3. Allerdings meint die GenStA, und ihr folgend das Amtsgericht, aus den unter 1 und 2 referierten Verdachtsmomenten lasse sich folgern, der Beschuldigte habe auch in einer Vielzahl weiterer Fälle, bei einer Vielzahl derzeit noch unbekannter gesetzlich Versicherter nicht oder nicht durch ihn selbst erbrachte Leistungen abgerechnet. Aus diesem Grunde sieht sie einen dahingehenden Anfangsverdacht als gegeben und die Durchsuchung nach Unterlagen in dem sehr weiten Umfang – wie unter I dargelegt – als gerechtfertigt an. Dem folgt die Kammer nicht.

a) Es handelt sich beim Anfangsverdacht um einen unbestimmten Rechtsbegriff, der gerichtlich überprüfbar ist. Allerdings besteht dabei ein Beurteilungsspielraum, der dem Staatsanwalt bei der Subsumtion des konkreten Sachverhalts einen gewissen Freiraum lässt, eigenverantwortlich seine Entscheidung auf der Basis seiner persönlichen kriminalistisch-forensischen Erfahrungen und subjektiven Bewertungen zu treffen. Eine danach als vertretbar zu wertende Einschätzung des Sachverhalts ist deshalb vom Gericht hinzunehmen (BGH, Urteil vom 21. April 1988 - III ZR 255/86, juris Rn. 20 ff.; Herrmann in Heghmanns/Herrmann, Das Arbeitsgebiet des Staatsanwalts, 6. Aufl., Rn. 258; strenger Eisenberg/Conen, NJW 1998, 2241, 2248 f.; allgemein auch Kment/Vorwalter, JuS 2015, 193, 196 ff.).

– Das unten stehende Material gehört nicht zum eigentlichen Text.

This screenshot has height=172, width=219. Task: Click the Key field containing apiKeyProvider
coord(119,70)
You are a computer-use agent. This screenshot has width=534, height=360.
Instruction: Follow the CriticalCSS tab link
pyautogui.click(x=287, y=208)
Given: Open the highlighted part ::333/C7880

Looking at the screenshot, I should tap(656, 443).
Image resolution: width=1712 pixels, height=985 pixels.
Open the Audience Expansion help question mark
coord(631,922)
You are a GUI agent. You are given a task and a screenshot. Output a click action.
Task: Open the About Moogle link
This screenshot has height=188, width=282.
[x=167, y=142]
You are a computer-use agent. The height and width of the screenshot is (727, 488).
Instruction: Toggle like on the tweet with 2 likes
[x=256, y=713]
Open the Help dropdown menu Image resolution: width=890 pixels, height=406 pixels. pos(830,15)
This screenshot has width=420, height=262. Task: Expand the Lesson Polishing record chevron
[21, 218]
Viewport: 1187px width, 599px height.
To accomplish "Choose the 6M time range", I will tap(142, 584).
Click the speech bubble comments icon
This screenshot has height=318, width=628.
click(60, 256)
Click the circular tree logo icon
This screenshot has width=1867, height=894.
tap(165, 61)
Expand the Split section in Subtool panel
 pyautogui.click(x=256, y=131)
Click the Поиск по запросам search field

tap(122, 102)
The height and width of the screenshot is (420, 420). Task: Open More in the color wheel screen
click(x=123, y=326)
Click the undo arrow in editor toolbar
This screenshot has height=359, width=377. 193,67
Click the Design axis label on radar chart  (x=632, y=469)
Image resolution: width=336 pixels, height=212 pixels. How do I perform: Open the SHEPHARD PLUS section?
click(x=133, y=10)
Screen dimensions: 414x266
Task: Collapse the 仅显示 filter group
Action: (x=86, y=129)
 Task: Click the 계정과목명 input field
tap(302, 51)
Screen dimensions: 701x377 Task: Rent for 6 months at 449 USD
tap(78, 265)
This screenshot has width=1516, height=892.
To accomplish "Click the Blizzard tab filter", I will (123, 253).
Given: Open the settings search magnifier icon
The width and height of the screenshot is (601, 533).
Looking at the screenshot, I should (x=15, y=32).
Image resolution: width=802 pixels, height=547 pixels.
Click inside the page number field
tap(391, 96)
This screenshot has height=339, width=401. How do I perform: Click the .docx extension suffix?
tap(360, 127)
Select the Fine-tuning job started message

b) Diese Grenze der Vertretbarkeit ist vorliegend überschritten. Das Indiz unter 1 hat sich erledigt. Aber selbst, wenn man es noch in die Betrachtung einbezöge, so lägen zwei unterschiedlich geartete Abrechnungsfehler vor, die eine systematische, über die Einzelfälle hinausweisende Falschabrechnungspraxis nicht aufzeigen oder auch nur andeuten. Beim Indiz unter 2 ist darüber hinaus zu sehen, dass – vorsätzliches Handeln unterstellt – die kriminelle Energie eher gering scheint. Denn auch wenn es bei der streng formalen Betrachtungsweise für die Erfüllung des Betrugstatbestandes keinen Unterschied macht, ob eine gar nicht erbrachte Leistung abgerechnet wird oder eine erbrachte Leistung nur fehlerhaft verbucht wird, ist der Unterschied bei der Bewertung der kriminellen Energie signifikant. Die These der GenStA läuft im gegebenen Fall darauf hinaus, bloße Vermutungen und Spekulationen zur Grundlage für einen weitgehenden Grundrechtseingriff zu machen, was unzulässig ist (BVerfG, Beschluss vom 26. Oktober 2011 - 2 BvR 1774/10, juris Rn. 25). Denn, dass Falschabrechnungen stattfinden – teils vorsätzlich, teils irrig – ist so bedauerlich wie ubiquitär. Wenn aber hier schon das Auffinden zweier unterschiedlicher Abrechnungsfehler in zwei Quartalen es rechtfertigen soll, den Generalverdacht der Falschabrechnung für die letzten Jahre zu konstruieren und auf dieser Grundlage beim Beschuldigten umfangreich Material zu sichern, so entfernt sich das allzu weit vom schwachen tatsächlichen Ausgangspunkt. Die Durchsuchung soll einen gegebenen Tatverdacht belegen, nicht erst die Tatsachen herbeischaffen, um ihn zu begründen (BVerfG, Beschluss vom 13. März 2014 - 2 BvR 974/12, juris Rn. 17).

III.

Die Kammer weist ergänzend auf Folgendes hin: Die schlüssige Behauptung eines Abrechnungsbetrugs im Vertragsarztbereich setzt regelmäßig voraus, dass die für die Abrechnung maßgeblichen Verträge und Regelwerke in den fallrelevanten Auszügen Bestandteil der Akte werden. Anders mag es in trivialen Fällen sein, namentlich wenn es nur um die Abrechnung nicht erbrachter Leistungen geht. So hätte hier belegt werden müssen, woraus sich die abrechnungsrechtliche Relevanz der taggenauen Abrechnung ergibt. Liegen die maßgeblichen (und nicht gerichtsbekannten) Regelwerke nicht der Akte bei und sind sie nicht im Internet frei abrufbar – zahlreiche Verträge aus dem Bereich der KVB sind nicht frei zugänglich –, kann die Beschwerdekammer schwerlich annehmen, der Ermittlungsrichter habe bei Erlass des Durchsuchungsbeschlusses einen schlüssig dargelegten Verdacht i.S.d. § 152 Abs. 2 StPO vor sich gehabt. Der schlanke Hinweis der GenStA in der Zuschrift vom 18. Mai 2022 auf die vom Bundessozialgericht postulierte „Pflicht zur peinlich genauen Abrechnung“ ersetzt die Darlegung der Abrechnungsgrundlagen nicht (vgl. auch LG Nürnberg-Fürth, Beschluss vom 10. März 2022 - 12 Qs 6/22, juris Rn. 11).

IV.

Die Kostenentscheidung beruht auf § 465 StPO analog.